7. What is the one app you could not live without?
The National Rail app. Not glamorous, but having live train updates is a must to decide which station to go to and when on the way home! Especially when going for a swift beer on a Friday!
8. What’s the best thing about working at Degree 53?
The team(s). We’ve got such a mix of knowledge and experience, which leads to a nice diverse skill base and the desire to improve. You can always learn something off another developer, junior or senior and everyone in between.
9. Where is the after work hangout?
We’re new to the city centre still, having moved here in November, but I think, increasingly the bar opposite the office – Dogs ‘n’ Dough – has become the defacto starting point.
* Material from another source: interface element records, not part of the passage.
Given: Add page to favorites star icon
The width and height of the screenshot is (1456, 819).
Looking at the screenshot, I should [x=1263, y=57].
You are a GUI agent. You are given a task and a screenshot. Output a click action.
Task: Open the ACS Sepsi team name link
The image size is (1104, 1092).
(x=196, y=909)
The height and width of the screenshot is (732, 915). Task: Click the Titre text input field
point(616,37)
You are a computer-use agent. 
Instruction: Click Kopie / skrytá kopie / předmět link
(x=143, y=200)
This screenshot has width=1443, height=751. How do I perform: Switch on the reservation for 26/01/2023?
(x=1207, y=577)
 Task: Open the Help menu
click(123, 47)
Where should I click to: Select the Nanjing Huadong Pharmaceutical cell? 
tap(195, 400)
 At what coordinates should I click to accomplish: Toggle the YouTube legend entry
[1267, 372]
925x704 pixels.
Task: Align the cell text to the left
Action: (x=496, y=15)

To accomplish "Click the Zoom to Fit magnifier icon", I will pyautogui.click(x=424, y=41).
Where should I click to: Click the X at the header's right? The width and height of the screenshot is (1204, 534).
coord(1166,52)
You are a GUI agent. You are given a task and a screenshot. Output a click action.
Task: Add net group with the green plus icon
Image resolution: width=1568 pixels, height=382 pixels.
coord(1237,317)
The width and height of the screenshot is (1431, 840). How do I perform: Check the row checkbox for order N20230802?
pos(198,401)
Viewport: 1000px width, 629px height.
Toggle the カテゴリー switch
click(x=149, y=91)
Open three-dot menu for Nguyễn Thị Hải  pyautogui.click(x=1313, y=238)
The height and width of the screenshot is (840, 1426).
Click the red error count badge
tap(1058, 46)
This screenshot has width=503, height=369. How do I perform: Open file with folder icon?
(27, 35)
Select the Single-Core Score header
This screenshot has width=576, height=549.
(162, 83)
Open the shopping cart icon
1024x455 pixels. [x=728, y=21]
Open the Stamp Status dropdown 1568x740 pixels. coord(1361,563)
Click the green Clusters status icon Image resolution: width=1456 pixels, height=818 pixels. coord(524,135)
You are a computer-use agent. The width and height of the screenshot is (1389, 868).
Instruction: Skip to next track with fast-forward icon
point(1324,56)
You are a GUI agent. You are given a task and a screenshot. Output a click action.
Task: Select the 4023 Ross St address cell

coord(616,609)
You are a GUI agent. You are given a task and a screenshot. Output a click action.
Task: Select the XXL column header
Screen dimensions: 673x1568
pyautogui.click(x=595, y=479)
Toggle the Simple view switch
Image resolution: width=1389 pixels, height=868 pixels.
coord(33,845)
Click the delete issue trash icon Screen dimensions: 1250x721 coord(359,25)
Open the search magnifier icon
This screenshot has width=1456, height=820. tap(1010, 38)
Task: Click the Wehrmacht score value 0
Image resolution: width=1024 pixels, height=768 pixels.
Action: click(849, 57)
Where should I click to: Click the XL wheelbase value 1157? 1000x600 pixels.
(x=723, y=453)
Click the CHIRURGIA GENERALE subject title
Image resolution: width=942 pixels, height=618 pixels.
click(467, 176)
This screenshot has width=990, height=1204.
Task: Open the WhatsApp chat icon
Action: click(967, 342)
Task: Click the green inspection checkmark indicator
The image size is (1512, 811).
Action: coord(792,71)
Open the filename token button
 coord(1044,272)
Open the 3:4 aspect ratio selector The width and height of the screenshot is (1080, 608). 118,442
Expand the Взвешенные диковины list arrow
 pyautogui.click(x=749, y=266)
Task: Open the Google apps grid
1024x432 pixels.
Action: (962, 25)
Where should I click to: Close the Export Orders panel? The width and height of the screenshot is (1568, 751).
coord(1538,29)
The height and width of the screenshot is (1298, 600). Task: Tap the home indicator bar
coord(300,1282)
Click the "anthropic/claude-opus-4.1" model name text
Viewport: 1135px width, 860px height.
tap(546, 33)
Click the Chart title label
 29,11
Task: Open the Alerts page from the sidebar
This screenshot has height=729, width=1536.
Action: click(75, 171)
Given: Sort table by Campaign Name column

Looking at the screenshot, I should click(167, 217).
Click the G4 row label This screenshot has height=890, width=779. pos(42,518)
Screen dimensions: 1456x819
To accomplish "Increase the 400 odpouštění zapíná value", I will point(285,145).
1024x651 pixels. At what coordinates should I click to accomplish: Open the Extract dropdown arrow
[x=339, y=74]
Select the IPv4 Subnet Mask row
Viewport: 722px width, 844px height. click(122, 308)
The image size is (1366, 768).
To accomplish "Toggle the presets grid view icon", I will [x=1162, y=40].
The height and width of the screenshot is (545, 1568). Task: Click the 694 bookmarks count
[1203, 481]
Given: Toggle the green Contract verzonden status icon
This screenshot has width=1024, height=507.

10. Who is your professional role model?
I have a few, because I believe you can learn different things from different people. There is a CTO, a COO and a MD I have worked for in the past, all of which I draw experience from, as well as some people I work with today. As development is an ever evolving landscape, you can’t stop learning!
11. What makes Manchester a good city for technology, startups and diversity?
I think Manchester’s position with a mix of culture, tech and small / medium / large businesses puts it in a really strong position as a home for technology and the tech community. There are so many meet ups with such varied participants, there are plenty of people at different stages of their journeys you can talk to.
12. Which tech trends are you most excited about?
Serverless architecture and containers are quite exciting as the possibilities for the ability to scale services appropriately without being too cost heavy. Most systems don’t have a steady level of traffic, so throwing more “tin” at something isn’t always an answer. These technologies give us more in our kit bag, not just for delivery but also a quick and effective tool for development to spin up and down quickly.
13. What are the top 3 qualities you look for in an employer?
Values, vision and honesty.
14. And finally, what is the one piece of advice you would give to a tech professional starting out?
Learn as much as you can from the people around you – especially when the work is difficult. We will all face challenges – some technical, some knowledge or limitations on time. Being able to deal with that the best you can will make you a better developer, and the best people to learn it from are the people around you. Obviously other developers – but don’t forget your other colleagues too!